Comédie dramatique de Lars Noren, mise en scène de Philippe Baronnet, avec Elya Birman, Nine de Montal, Camille de Sablet et Samuel Churin.

Lieu tragique par excellence, la famille, est au coeur de la pièce "Bobby Fischer vit à Pasadena" de Lars Noren première période, celle de la dissection à vif de la déliquescence famille bourgeoise suédoise.

Dans un appartement bourgeois, une famille, le père, la mère et les deux enfants adultes se retrouvent après une soirée au théâtre.

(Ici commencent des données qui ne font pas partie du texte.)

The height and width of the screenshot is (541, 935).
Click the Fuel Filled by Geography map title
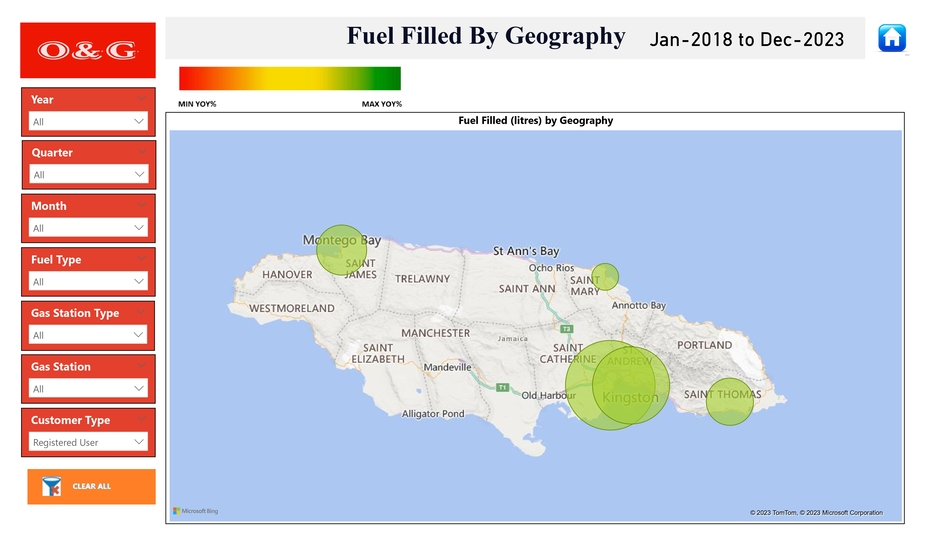(x=535, y=120)
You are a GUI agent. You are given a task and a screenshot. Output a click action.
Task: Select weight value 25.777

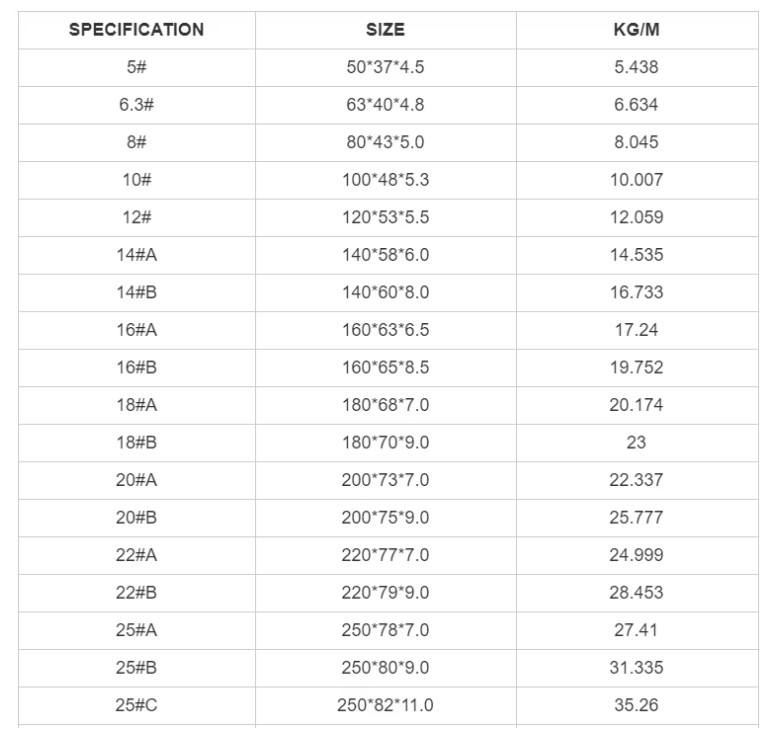point(636,517)
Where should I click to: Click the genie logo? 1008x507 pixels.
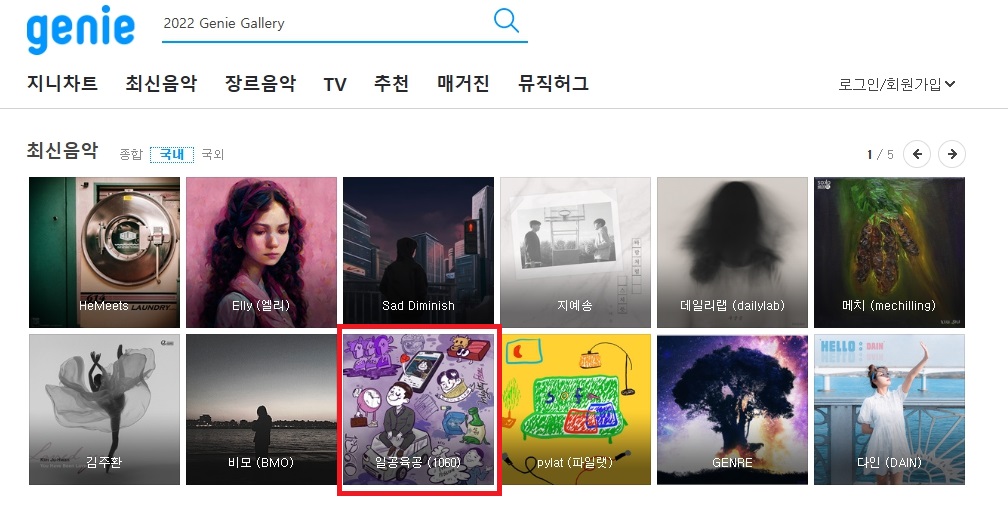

Et commence la représentation d'une autre pièce, celle de la névrose familiale avec des rôles établis : le fils est psychotique, la fille alcoolique, le père démissionnaire et la mère hystérique.

C'est cette dernière qui déclenche les hostilités, entre cris et chuchotements, réclamant son dû au sacrifice de sa carrière d'actrice immolée sur l'autel familial, un sacrifice mal récompensé par un mari qui la délaisse, un fils qui la repousse et une fille qui la déteste.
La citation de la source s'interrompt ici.